La montagna era uno dei tanti passaggi che Ewan aveva esperito, l'ultimo di una interminabile serie. Ora nella citta' ritrovava tracce di spaesamento che aveva conosciuto dopo due anni passati in Asia. In questo conglomerato di asfalto aveva vissuto p-smolto tempo, conosceva le vie, i quartieri e le persone, sapeva dei negozi e dei loro odori. Ewan percepiva il tutto contemporaneamente familiare ed estraneo, riconosceva l'ambiente ma non trovava piu' il suo significato quasi lo avesse dimenticato o appartenesse ad altri. Così si muoveva, tra certezze e ricamate stonature imitanti sonorita' lisergiche alla Hackett.

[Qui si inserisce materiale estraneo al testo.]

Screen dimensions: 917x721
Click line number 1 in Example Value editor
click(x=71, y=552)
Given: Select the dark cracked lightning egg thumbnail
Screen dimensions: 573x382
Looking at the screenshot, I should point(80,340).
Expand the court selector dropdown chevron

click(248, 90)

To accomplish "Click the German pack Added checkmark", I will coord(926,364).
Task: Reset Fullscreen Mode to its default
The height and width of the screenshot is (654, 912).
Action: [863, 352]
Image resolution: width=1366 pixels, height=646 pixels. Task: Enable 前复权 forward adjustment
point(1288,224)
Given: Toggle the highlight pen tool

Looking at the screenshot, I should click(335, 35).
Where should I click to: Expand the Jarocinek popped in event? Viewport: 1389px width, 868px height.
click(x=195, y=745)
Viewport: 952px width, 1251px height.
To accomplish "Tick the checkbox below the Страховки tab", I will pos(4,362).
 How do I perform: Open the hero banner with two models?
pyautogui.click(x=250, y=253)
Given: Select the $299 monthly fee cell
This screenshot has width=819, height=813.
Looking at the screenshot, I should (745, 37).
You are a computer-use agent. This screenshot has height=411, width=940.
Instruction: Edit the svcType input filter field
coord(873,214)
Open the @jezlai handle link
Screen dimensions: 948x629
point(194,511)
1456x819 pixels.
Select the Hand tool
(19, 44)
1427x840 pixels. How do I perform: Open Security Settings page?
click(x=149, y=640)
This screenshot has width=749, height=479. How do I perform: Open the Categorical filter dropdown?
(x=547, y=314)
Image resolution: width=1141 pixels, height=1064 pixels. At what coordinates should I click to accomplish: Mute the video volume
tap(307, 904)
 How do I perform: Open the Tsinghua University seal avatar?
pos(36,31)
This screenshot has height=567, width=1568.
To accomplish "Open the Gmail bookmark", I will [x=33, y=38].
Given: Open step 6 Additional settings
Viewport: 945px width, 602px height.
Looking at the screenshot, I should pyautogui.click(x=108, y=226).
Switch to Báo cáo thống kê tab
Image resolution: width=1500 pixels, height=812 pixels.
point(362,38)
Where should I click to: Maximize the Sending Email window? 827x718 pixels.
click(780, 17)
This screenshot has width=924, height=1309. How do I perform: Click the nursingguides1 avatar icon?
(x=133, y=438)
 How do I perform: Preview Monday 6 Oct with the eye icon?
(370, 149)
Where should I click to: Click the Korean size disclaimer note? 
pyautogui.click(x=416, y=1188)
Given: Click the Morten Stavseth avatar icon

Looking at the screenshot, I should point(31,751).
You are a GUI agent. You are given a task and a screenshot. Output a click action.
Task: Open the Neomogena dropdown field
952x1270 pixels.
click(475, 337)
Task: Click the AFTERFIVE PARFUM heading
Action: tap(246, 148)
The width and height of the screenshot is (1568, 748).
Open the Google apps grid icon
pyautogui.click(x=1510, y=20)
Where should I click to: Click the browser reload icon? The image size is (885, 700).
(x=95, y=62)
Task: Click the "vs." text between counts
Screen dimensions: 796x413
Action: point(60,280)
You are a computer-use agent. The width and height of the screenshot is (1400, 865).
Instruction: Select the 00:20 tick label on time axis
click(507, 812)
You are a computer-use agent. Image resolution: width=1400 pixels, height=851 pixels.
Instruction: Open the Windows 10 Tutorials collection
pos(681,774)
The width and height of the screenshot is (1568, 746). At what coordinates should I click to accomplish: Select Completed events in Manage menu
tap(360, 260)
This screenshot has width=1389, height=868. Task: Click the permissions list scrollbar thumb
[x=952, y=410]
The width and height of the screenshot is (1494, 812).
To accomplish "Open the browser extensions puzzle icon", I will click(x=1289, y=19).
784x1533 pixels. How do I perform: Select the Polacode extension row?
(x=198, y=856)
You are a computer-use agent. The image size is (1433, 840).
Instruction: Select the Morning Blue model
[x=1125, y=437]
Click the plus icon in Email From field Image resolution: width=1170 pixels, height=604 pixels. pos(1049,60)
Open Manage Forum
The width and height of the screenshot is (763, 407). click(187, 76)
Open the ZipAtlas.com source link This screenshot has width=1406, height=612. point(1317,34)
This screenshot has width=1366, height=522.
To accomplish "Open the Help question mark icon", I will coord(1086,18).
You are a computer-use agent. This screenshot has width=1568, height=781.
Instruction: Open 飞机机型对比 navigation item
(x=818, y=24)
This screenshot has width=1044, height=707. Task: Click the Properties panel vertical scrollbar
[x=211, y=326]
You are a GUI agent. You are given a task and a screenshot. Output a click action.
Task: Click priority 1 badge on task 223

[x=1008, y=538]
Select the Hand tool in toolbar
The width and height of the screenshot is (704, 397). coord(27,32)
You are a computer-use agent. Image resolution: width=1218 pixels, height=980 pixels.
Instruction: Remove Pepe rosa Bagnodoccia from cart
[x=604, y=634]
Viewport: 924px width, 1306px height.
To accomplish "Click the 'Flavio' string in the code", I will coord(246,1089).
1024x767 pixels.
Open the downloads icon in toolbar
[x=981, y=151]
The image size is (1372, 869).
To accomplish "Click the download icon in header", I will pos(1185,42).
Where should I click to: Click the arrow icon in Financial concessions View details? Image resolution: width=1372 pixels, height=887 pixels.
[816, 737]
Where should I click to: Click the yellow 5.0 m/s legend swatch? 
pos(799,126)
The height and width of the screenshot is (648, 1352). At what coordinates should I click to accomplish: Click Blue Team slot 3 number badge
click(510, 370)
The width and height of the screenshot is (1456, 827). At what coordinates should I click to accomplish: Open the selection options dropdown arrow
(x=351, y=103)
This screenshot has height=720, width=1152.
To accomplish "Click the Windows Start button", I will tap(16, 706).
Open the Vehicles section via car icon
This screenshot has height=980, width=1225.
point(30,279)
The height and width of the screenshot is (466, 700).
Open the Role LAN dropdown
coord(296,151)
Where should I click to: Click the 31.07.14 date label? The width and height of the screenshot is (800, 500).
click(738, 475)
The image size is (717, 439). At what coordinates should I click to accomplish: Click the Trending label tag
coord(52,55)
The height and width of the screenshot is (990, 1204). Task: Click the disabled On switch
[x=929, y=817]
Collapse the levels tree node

Ad un certo momento si fermo' davanti alla vetrina di un grande negozio di libri. Dopo aver osservato i titoli, guardo' la gente che si muoveva tra gli scaffali, e infine gli occhi focalizzarono la sua figura riflessa nella vetrata. Vide una persona robusta e slanciata, che non riusciva -o non voleva- trovare il suo futuro, un corpo imbevuto di irrequietezza nomade alla ricerca perenne del sentiero: l'invincibile e avversa strada delle possibilita', l’inutile percorso dello scopo.
Se mai fosse arrivata, la primavera in citta' era ormai lontana, e lui alieno in mezzo a volti sconosciuti, con addosso frammenti impalpabili di se stesso. Attraverso e nonostante questa apparente confusione, il futuro gli ammiccava ancora.